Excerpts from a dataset
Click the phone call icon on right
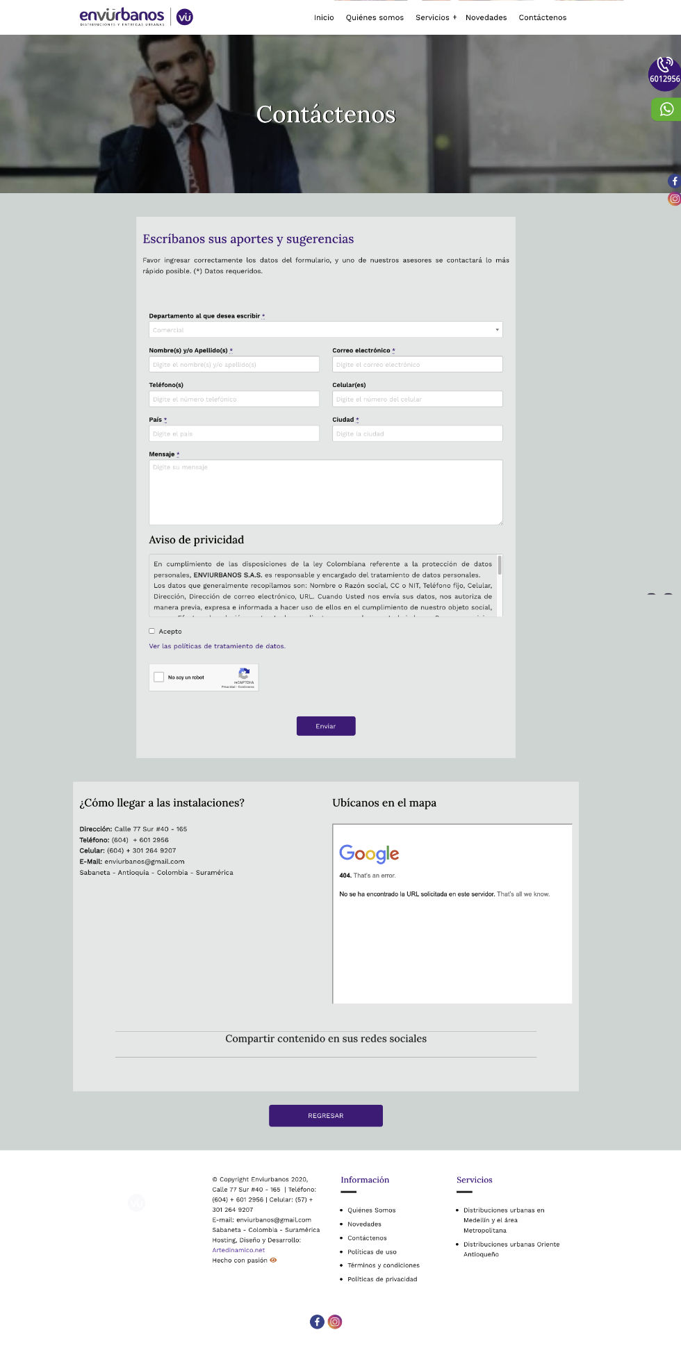 pos(664,66)
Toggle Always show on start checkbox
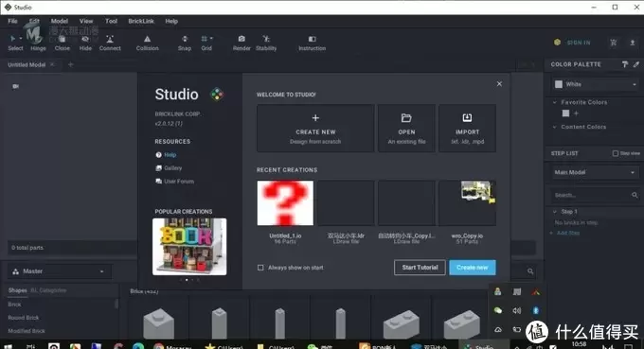Viewport: 644px width, 349px height. pos(260,268)
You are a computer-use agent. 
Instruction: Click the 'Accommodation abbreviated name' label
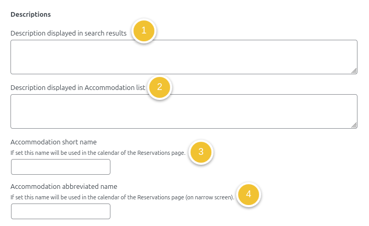[x=64, y=186]
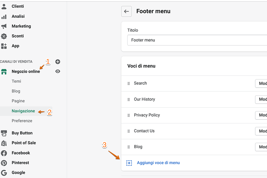Grab the drag handle for Search item
Screen dimensions: 267x178
(128, 83)
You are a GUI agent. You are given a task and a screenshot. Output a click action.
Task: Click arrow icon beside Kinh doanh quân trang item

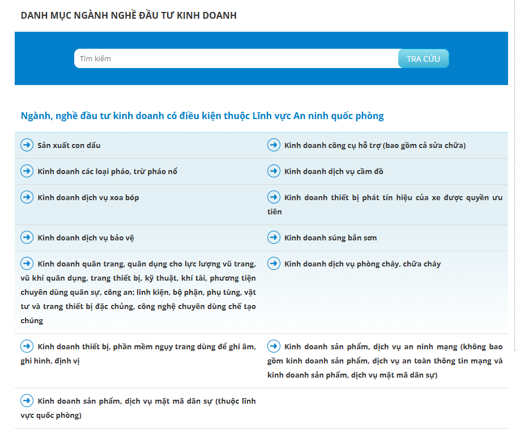click(x=27, y=263)
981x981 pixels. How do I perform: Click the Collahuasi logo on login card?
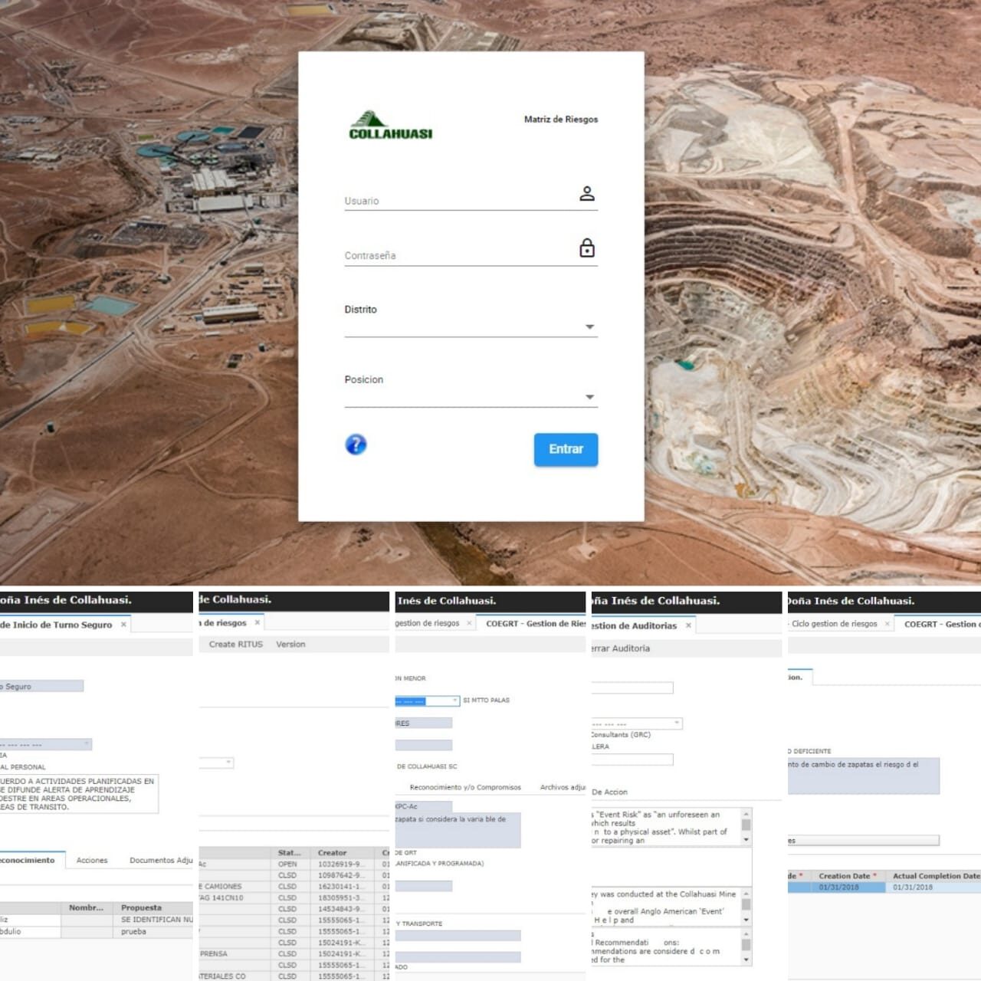[390, 126]
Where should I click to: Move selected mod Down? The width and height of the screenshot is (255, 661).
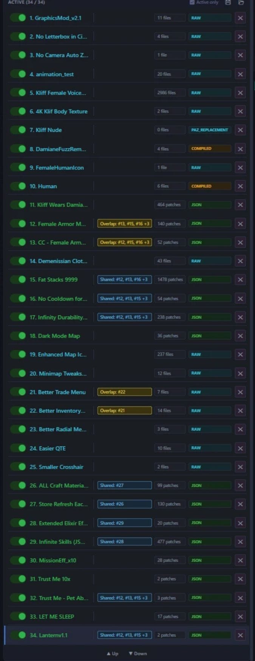pos(138,653)
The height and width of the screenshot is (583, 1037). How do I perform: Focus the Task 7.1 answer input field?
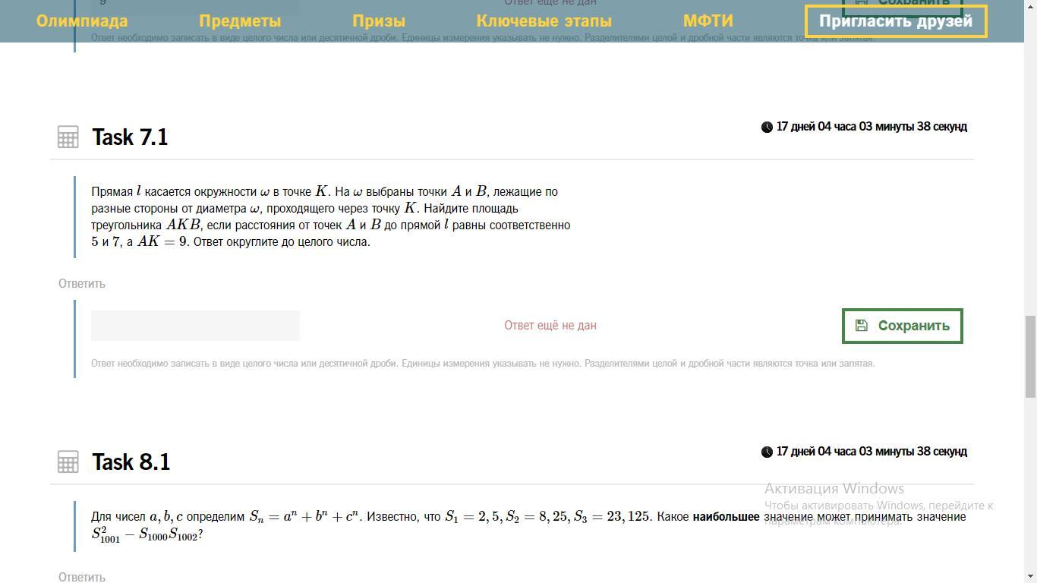click(x=195, y=326)

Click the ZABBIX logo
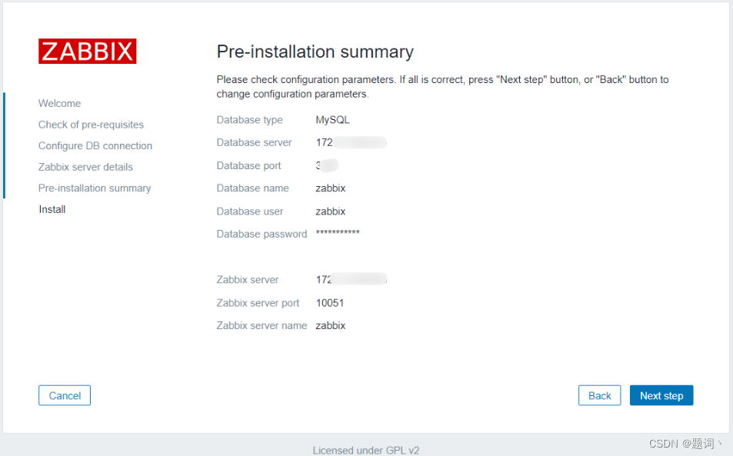(87, 51)
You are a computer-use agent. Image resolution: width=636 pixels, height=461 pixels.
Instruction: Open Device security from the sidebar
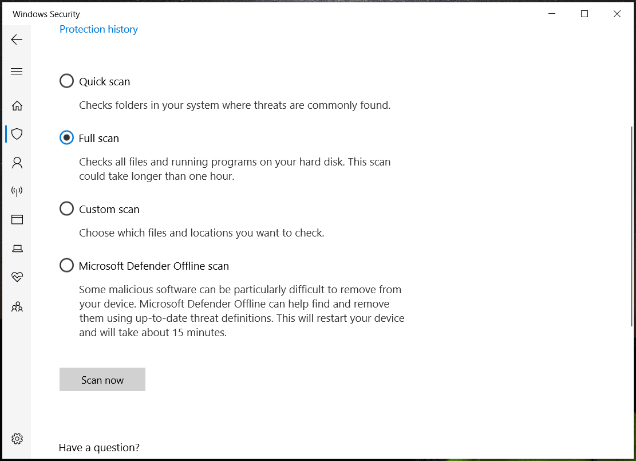point(17,248)
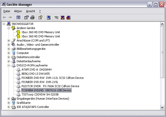Open the Ansicht menu
This screenshot has height=117, width=166.
pyautogui.click(x=30, y=11)
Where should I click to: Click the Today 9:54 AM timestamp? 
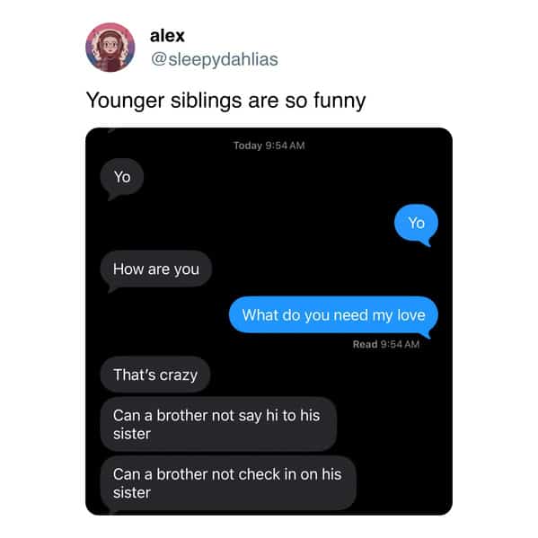coord(269,146)
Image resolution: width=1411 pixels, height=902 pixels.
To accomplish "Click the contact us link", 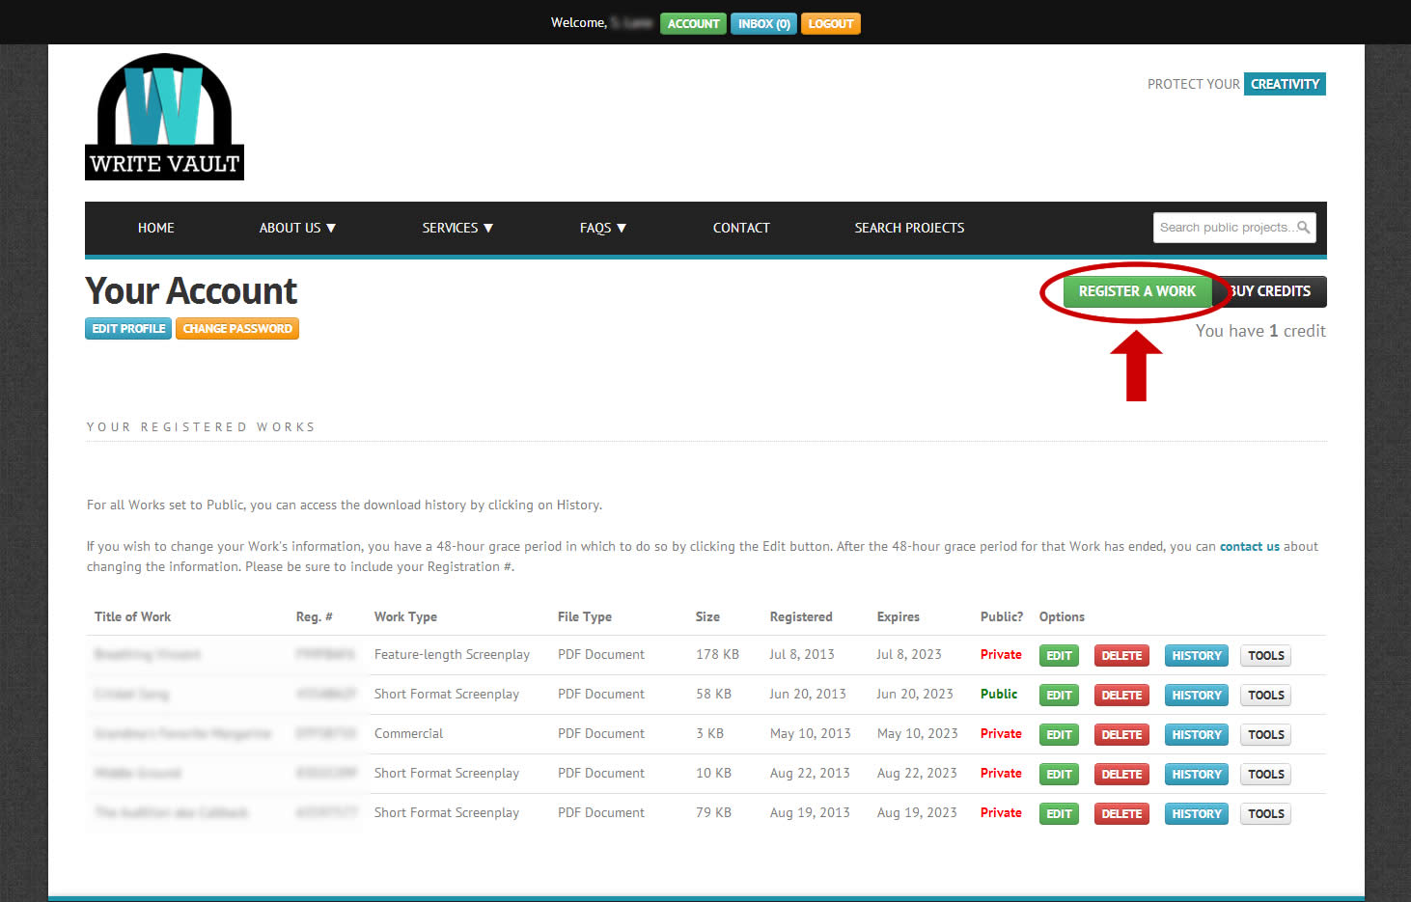I will (1249, 545).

» Problem details:
All lines in the records that contain "computer" are to be copied and returned.

» Solution to the problem:
You are a computer-use agent. 
You are a computer-use agent. Image resolution: width=636 pixels, height=461 pixels.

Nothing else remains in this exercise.